Fraudsters or yahoo boys have a number of common online scams that they employ in defrauding unsuspecting victims. Swindlers may be following your every tweet and post, looking for a chance to fleece you and here’s how to prevent scammers from succeeding with these common online scams.
Free trial offer!
You see an Internet offer for a free one-month trial of some amazing product but all you need do to get access is to pay a shipping and handling fee.
The truth is these scammers know that most people don’t read all the fine print before clicking on ‘I agree,’ and even people who glance at it just look for numbers. So the companies spell out the numbers, with no dollar signs; anything that has to do with money or a time frame gets washed into the text.
To avoid falling victim, read the fine print on offers, and don’t believe every testimonial. You can also use TinEye.com, a search engine that scours the Web for identical photos. More so, reputable companies will allow you to cancel, but if you can’t get out of a “contract,” cancel your card immediately, then negotiate a refund.
Text Message To Update Your BVN
If you get a text message on your cell phone from your bank or debit card issuer: There’s been a problem with your bank verification number (BVN), and you need to call right away with some account information. The truth is your supposed “bank” is a scammer hoping you will reveal your account information.
The act is simply “smishing,” which stands for “SMS phishing,” the new, text-message version of the lucrative e-mail scam. In this ploy, scammers take advantage of the smart-phone revolution—hoping that a text message to your cell will make it less likely you will investigate the source, as you might do while sitting at your desk.
Since many banks and businesses offer text-message notifications, the scam has the air of legitimacy.
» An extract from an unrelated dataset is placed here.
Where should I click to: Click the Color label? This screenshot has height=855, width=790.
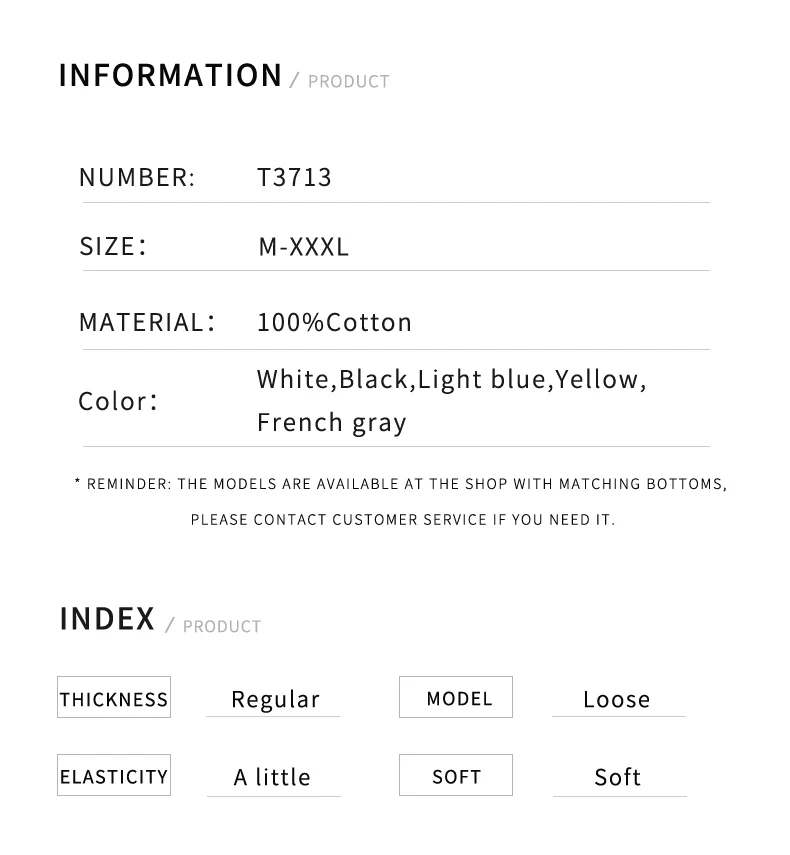tap(118, 401)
Real banks and stores might send you notices via text message, but they never ask for account information. If you’re unsure, call your bank directly. You can also try the Better Business Bureau, or Google the phone number to see if any scam reports turn up.
You get an e-mail with an image of a malnourished orphan—from Haiti or another developing nation. The message reads “Please give what you can today,” followed by a request for cash.
To speed relief efforts, the e-mail recommends you send a Western Union wire transfer as well as detailed personal information, including your address and your Social Security and checking account numbers.
The charity is a scam designed to harvest your cash and banking information. Nothing goes to helping disaster victims. These scammers watch the headlines very closely, and they quickly set up websites and PayPal accounts to take advantage of people’s kindness and sympathy.
To avoid falling victims of these scammers, donate to real charities on their own websites. Find the sites yourself instead of clicking on links in e-mail solicitations.
Genuine aid organizations will accept donations by credit cards or checks; they won’t ask for wire transfers, bank account information, or Social Security numbers.
The Love Scam
This is perhaps the cruelest of scams. You meet someone on a dating site, on Facebook, in a chat room, or while playing a virtual game. You exchange pictures, talk on the phone. It soon becomes obvious that you were meant for each other.
But the love of your life lives in a foreign country and needs money to get away from a cruel father or to get medical care or to buy a plane ticket so you can finally be together.
This is pretty much scammers at work. You will lose your money and possibly your faith in humankind. Online social networking has opened up bold new avenues for heartless scammers who specialize in luring lonely people into bogus friendships and love affairs, only to steal their money.
It is almost impossible to be too paranoid over the Internet. Dating and social-networking sites can be a great way to meet new friends, even from foreign countries. If someone you know only from the Web asks for money, you should consider signing off quickly.